──────── Provided entries
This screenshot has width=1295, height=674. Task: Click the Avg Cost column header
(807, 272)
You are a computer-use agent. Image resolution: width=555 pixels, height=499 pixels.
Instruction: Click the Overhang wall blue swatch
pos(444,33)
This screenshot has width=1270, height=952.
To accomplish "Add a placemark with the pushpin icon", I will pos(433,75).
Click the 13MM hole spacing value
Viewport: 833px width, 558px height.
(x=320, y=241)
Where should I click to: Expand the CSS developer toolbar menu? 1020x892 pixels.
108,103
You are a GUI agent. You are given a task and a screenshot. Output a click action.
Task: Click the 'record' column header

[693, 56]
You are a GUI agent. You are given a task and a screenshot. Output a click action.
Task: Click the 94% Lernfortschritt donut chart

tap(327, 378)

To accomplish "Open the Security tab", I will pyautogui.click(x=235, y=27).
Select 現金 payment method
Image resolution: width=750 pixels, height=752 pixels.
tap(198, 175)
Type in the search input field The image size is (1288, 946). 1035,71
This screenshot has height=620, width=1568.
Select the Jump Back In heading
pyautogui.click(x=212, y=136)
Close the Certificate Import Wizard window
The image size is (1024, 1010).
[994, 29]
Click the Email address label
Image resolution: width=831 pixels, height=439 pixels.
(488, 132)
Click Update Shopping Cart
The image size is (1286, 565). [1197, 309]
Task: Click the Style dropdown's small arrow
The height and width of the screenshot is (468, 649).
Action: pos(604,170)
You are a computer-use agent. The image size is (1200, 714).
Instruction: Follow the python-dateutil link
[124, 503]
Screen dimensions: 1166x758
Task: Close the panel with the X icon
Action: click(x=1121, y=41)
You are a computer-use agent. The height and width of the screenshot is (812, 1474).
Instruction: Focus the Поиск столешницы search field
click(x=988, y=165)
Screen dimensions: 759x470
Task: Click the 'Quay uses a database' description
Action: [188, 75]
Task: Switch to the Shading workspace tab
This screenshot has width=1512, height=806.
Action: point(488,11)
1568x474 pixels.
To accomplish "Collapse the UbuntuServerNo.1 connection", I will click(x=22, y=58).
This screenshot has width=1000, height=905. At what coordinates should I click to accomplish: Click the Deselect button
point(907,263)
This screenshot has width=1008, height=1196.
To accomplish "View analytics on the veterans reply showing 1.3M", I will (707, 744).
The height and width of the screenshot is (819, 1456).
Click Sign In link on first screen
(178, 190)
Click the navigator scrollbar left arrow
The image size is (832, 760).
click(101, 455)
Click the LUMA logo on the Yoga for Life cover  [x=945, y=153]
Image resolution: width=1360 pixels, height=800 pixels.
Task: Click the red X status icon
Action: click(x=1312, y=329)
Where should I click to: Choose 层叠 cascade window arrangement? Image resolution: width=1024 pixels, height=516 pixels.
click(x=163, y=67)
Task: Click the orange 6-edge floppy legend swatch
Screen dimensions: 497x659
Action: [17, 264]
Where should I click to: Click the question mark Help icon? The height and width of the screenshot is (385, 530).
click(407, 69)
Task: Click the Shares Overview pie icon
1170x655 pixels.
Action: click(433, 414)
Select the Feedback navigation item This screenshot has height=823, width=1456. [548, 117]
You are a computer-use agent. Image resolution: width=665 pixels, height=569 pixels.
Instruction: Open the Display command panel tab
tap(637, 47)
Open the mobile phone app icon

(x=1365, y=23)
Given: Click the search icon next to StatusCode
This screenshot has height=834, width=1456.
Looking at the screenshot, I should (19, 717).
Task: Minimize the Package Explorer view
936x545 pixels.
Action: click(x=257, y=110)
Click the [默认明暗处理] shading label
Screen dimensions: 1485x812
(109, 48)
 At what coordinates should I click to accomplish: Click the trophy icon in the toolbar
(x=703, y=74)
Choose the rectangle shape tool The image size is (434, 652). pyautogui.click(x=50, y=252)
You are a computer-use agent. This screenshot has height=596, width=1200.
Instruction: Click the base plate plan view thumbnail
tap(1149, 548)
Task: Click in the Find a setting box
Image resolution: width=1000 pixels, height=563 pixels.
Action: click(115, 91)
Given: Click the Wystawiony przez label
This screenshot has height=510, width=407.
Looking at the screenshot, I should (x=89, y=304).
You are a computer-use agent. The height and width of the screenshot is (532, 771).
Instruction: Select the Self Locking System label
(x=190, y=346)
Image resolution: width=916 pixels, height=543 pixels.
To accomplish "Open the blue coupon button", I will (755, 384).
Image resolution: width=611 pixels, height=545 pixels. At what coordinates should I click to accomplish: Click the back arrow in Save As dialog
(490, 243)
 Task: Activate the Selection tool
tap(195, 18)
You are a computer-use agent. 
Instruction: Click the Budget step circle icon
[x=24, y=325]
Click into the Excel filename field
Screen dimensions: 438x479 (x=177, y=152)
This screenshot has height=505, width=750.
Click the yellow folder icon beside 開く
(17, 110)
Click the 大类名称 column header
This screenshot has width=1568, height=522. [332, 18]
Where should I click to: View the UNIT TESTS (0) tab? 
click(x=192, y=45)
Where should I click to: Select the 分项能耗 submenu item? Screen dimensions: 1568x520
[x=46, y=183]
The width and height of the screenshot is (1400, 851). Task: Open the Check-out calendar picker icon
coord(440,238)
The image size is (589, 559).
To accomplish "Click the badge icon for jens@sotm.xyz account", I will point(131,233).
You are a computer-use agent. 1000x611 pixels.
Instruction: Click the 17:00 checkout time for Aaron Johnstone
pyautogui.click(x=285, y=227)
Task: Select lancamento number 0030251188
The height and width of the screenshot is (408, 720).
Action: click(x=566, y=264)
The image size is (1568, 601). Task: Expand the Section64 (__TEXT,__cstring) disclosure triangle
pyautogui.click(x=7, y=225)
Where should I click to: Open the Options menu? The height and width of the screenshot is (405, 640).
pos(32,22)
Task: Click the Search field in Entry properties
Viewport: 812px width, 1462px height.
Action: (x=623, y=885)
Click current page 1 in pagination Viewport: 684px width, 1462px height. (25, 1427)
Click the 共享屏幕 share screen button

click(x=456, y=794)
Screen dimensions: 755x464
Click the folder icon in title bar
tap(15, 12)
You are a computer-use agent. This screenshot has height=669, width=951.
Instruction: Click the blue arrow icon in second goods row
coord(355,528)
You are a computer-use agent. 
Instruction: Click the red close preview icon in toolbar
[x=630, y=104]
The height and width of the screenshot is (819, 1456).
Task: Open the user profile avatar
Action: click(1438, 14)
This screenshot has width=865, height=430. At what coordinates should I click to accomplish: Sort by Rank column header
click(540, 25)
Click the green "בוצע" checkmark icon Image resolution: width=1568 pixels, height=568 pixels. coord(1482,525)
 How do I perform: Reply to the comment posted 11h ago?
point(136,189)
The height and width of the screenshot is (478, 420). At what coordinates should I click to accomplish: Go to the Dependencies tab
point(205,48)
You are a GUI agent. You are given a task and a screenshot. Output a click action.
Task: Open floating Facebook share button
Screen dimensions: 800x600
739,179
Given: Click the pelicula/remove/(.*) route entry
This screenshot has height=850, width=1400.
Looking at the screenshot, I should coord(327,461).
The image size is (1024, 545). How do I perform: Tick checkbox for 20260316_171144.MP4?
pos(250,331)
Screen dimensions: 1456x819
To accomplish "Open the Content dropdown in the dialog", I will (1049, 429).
────────────────
> [Brief] The lines from the one holding "The image size is (1024, 545)." to the last line of the entries, both included: retype them exactly and give nothing else.

> [Exercise answer]
The image size is (1024, 545). How do I perform: Tick checkbox for 20260316_171144.MP4?
pos(250,331)
Screen dimensions: 1456x819
To accomplish "Open the Content dropdown in the dialog", I will (1049, 429).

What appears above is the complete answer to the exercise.